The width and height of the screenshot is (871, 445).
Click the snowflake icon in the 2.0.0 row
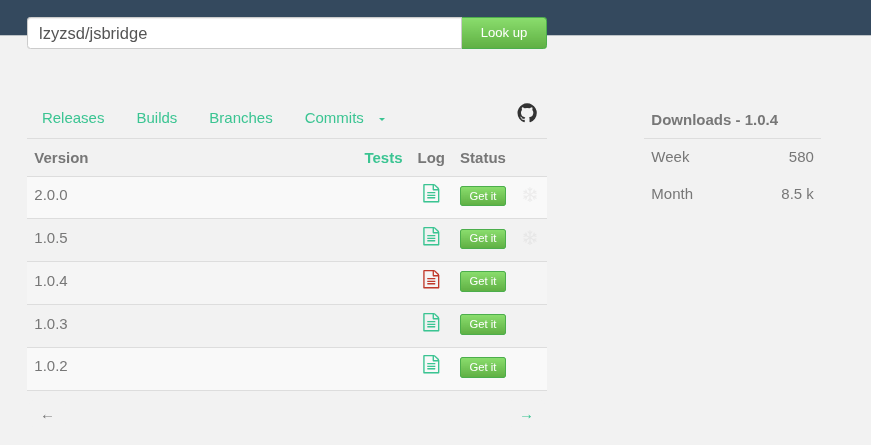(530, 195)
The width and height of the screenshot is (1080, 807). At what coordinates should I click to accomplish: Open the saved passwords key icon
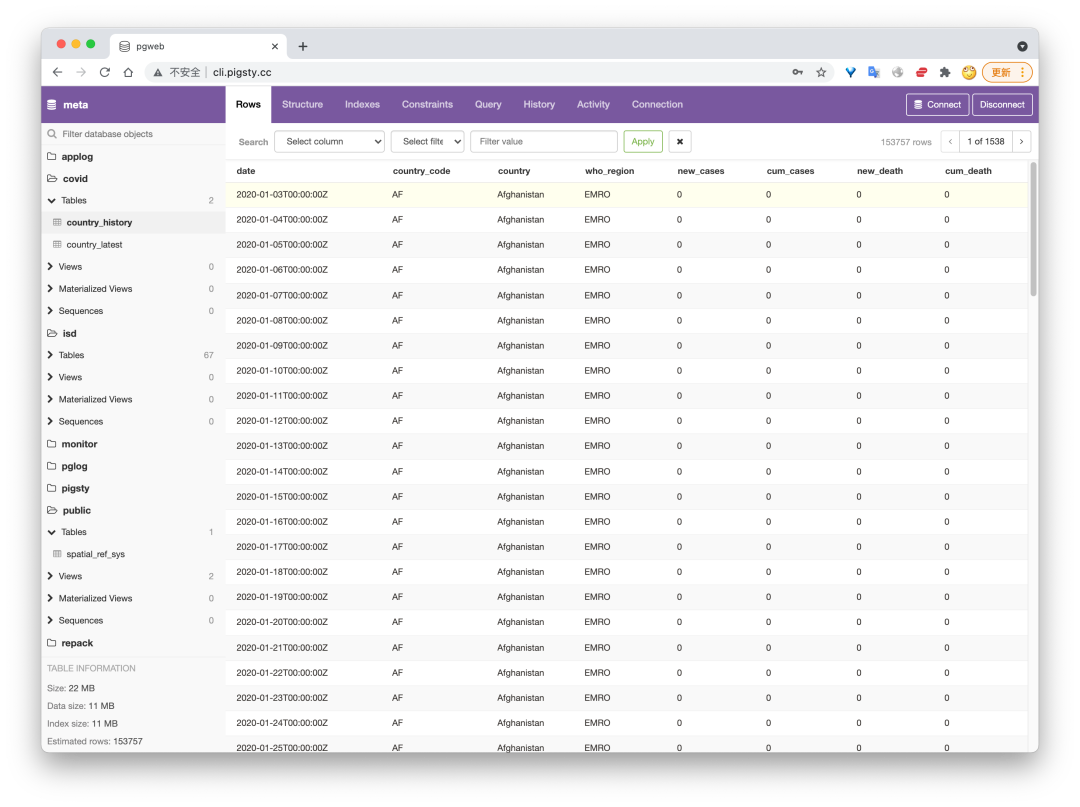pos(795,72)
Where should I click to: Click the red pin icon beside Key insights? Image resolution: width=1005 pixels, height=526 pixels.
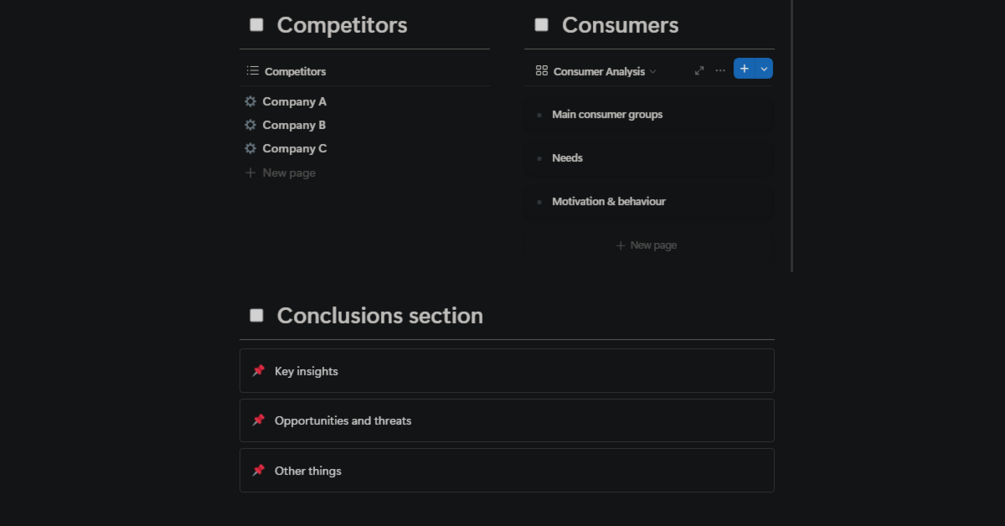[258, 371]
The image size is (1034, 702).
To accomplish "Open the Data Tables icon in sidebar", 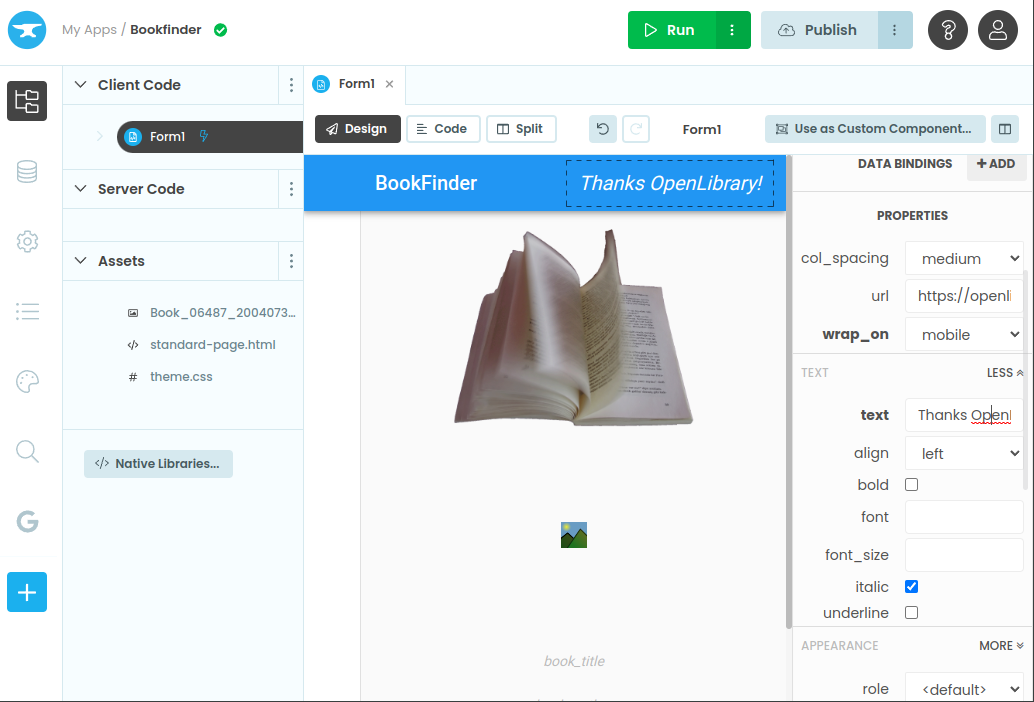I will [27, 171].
---
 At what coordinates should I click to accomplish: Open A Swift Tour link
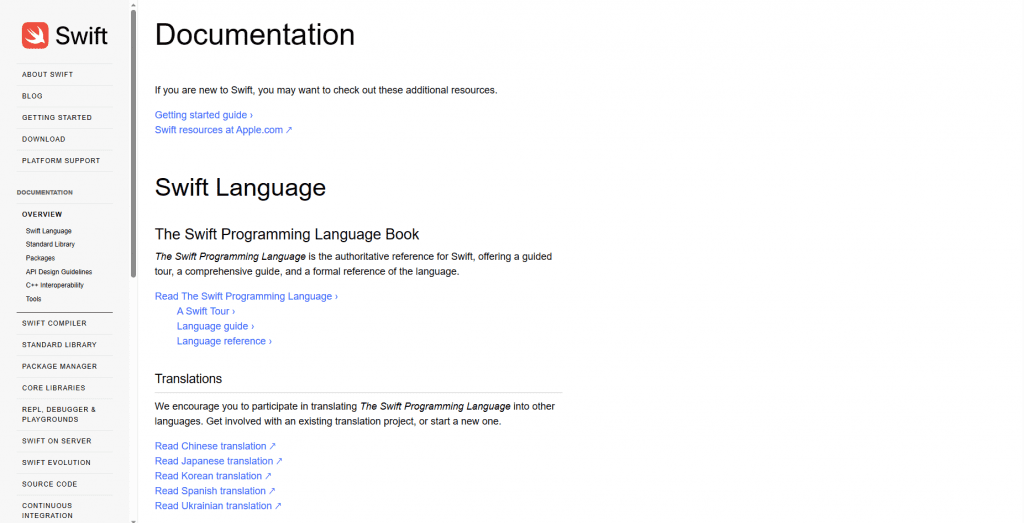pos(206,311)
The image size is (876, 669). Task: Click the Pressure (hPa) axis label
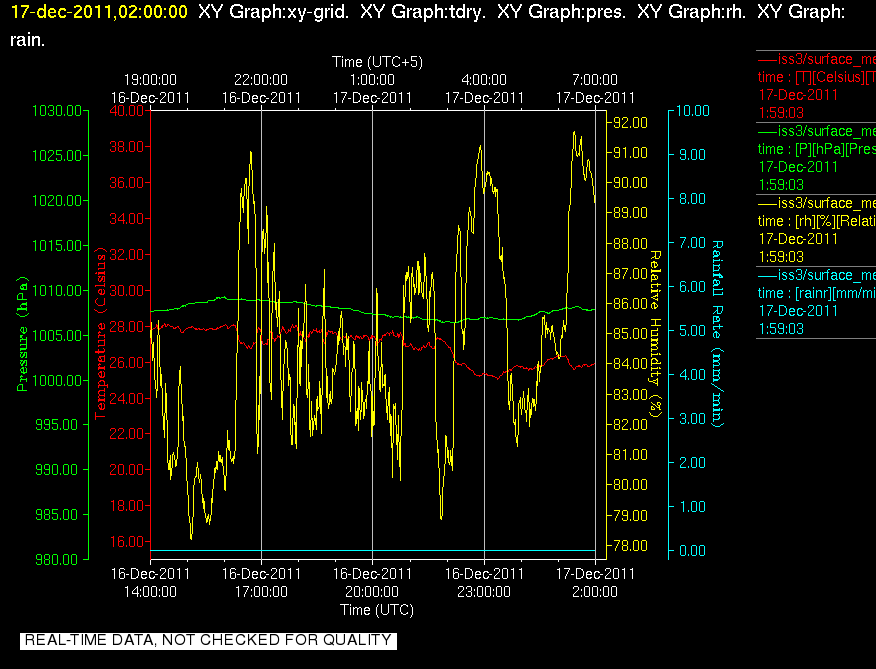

Assignment.
Which lines above contain the word "size"? Copy each one.

Answer for this exercise.
The image size is (1034, 702).
The image size is (876, 669). Task: Click the Pressure (hPa) axis label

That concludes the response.